[sdiy] Digital Waveshape Generator.

brianw brianw at audiobanshee.com
Sun Jul 13 04:20:27 CEST 2025



On Jul 12, 2025, at 3:04 PM, Donald Tillman wrote:
> On Jul 11, 2025, at 4:30 PM, Richie Burnett wrote:
>>> I don't see any advantages to a divider approach.  And there are a
>>> number of disadvantages, such as the lack of portamento that you
>>> mentioned in your writeup.
>> 
>> The advantage of this divider approach is that you don't get any aliasing because each pitch period is an integer number of samples at whatever (variable) sample rate the wavetable is currently being played out at.
>> 
>> This isn't the case for phase-accumulator / DDS based designs with a fixed sample rate, where you either have to have lots of copies of the waveform in memory with progressively fewer harmonics for the higher notes to eliminate aliasing _OR_ instead choose a *very* high sample rate and settle for whatever aliasing remains.
> 
> I believe it's standard operating procedure to store waveforms that won't alias at the intended frequencies.  And that this usually involves separate waveforms for each octave above a certain point.  And that's not really a problem because for each octave up you only need half as waveform many entries.
> 
> Not that I'm endorsing digital oscillators or anything...

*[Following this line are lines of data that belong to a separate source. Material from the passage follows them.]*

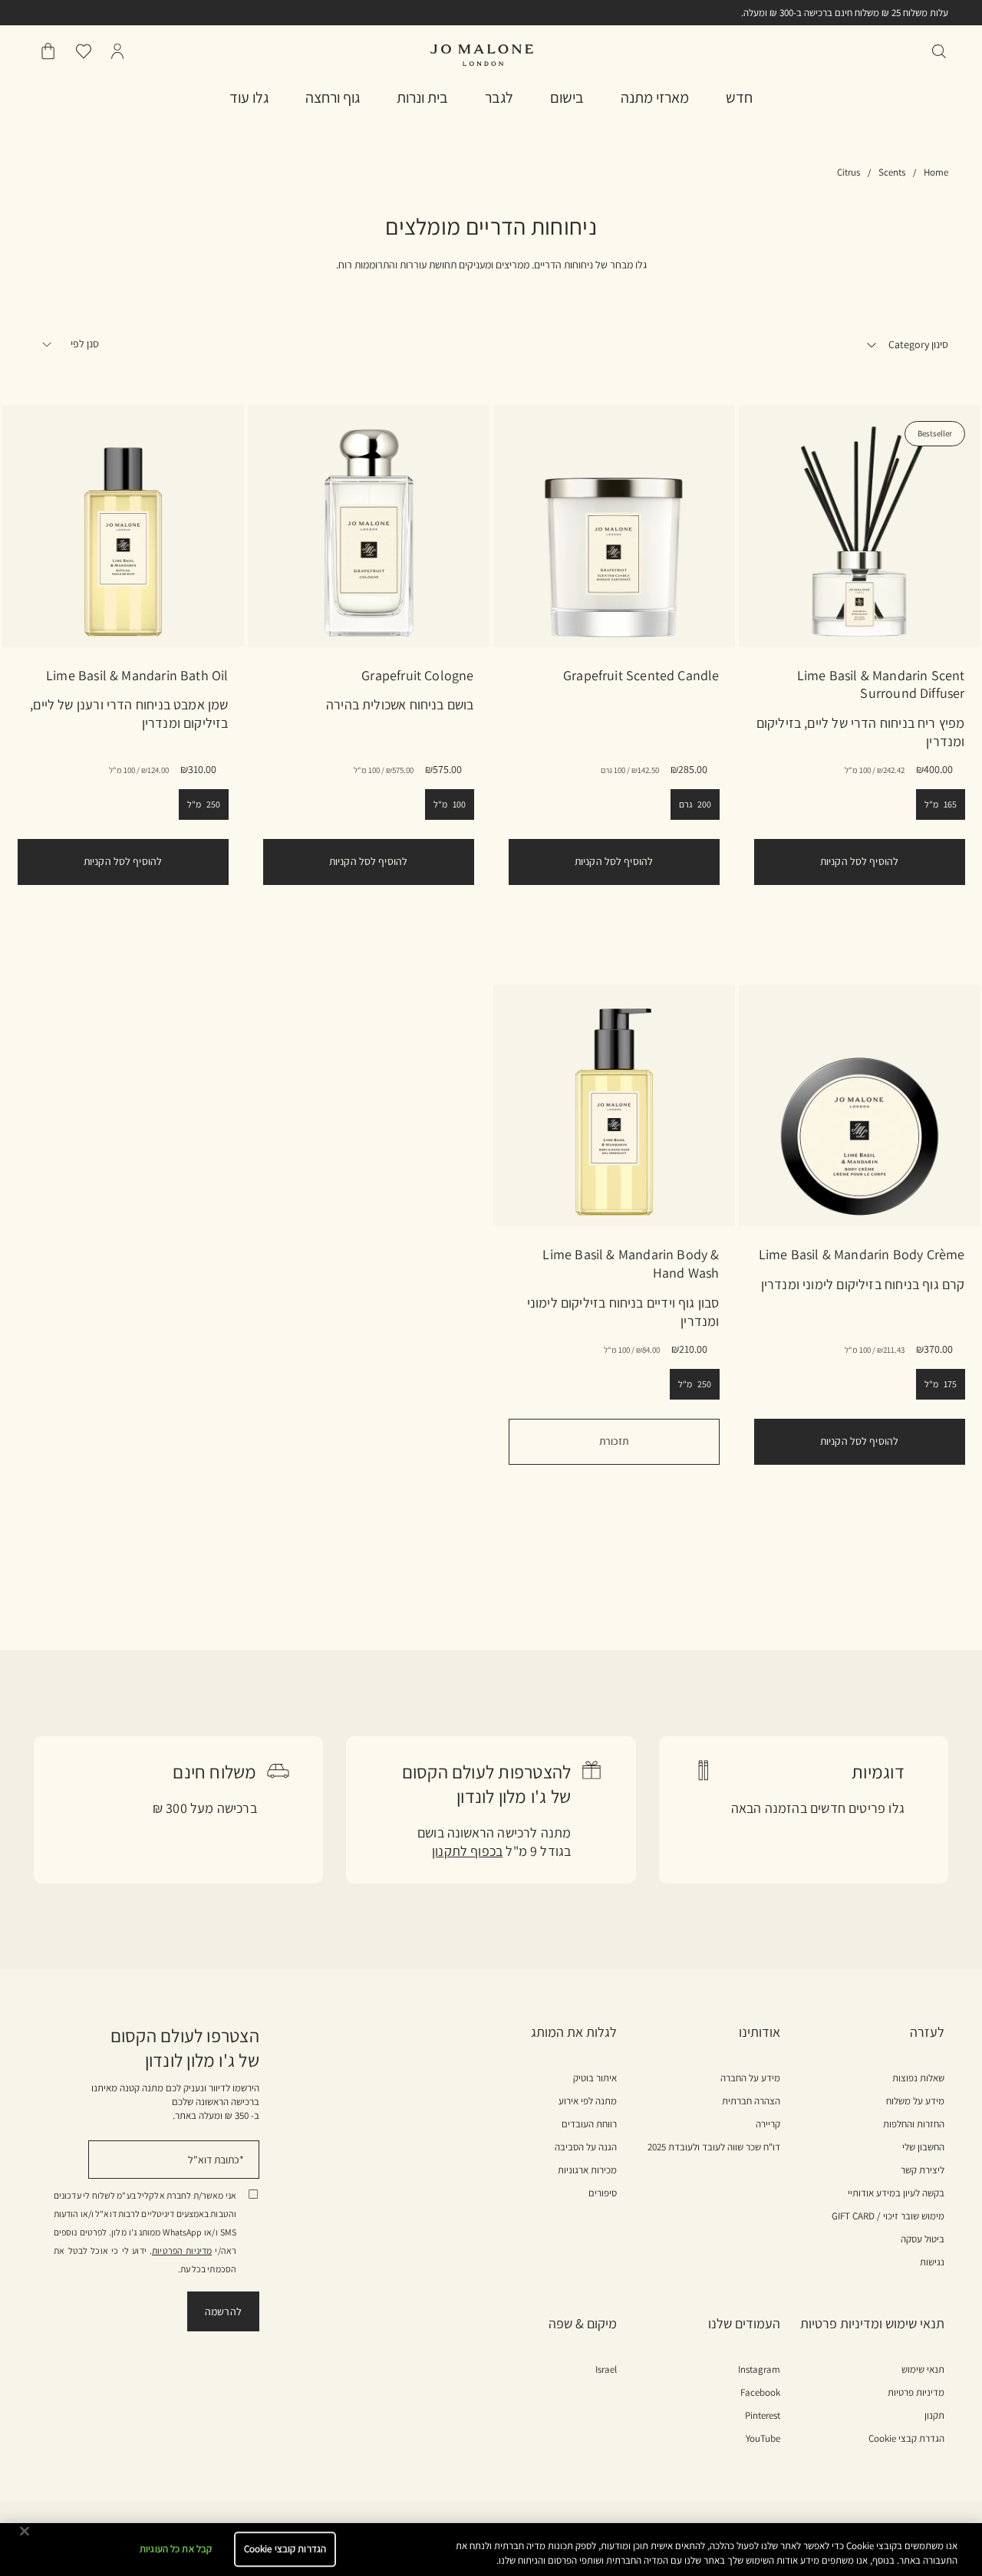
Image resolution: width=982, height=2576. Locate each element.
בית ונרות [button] (422, 97)
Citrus (848, 172)
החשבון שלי (923, 2147)
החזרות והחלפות (913, 2124)
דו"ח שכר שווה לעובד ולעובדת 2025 (714, 2147)
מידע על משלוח (915, 2101)
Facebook (760, 2393)
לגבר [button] (499, 97)
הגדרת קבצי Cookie (906, 2438)
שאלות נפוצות (918, 2078)
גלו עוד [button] (249, 97)
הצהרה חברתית (751, 2101)
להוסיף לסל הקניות (859, 861)
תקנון (934, 2416)
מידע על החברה (750, 2078)
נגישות (932, 2262)
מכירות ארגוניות (587, 2170)
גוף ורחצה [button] (332, 97)
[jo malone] (481, 55)
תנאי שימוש (922, 2370)
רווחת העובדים (589, 2124)
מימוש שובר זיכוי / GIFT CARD (888, 2216)
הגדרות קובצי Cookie (285, 2549)
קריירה (768, 2124)
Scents (891, 172)
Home (936, 172)
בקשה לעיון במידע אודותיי (896, 2193)
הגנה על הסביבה (586, 2147)
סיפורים (602, 2193)
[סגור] (24, 2531)
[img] (117, 51)
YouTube (763, 2439)
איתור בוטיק (595, 2078)
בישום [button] (567, 97)
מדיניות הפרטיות (182, 2250)
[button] (739, 97)
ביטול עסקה (922, 2239)
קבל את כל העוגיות (176, 2549)
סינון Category (917, 343)
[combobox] (87, 346)
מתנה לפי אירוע (588, 2101)
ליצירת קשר (922, 2170)
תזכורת (614, 1441)
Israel (606, 2370)
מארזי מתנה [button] (655, 97)
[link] (859, 526)
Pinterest (762, 2416)
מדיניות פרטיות (916, 2393)
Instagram (759, 2370)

Are you referring to variable-sample-rate circuits or phase-accumulator circuits?

In the case of hardware that can actually vary the sample rate, with exactly one new data value per D/A conversion, you are correct that it's possible to create waveforms that are not aliased. However, it's quite easy to use naïve techniques to generate algorithmic waveforms that are already aliased, so that all methods of playback would include inharmonic images. The best approach here is to calculate waveforms as a weighted sum of sine waves, stopping before the point of aliasing, rather than "drawing" the waveform without constraint.

In the case of phase-accumulator based designs with a fixed sample rate, data values may be repeated or skipped on each subsequent D/A conversion, and this process creates a mess of aliasing due to the non-bandlimited sample-rate-conversion that is occurring. Of course, many digital synths use this approach and the bright aliased harmonics are considered "sheen" to excite the LPF.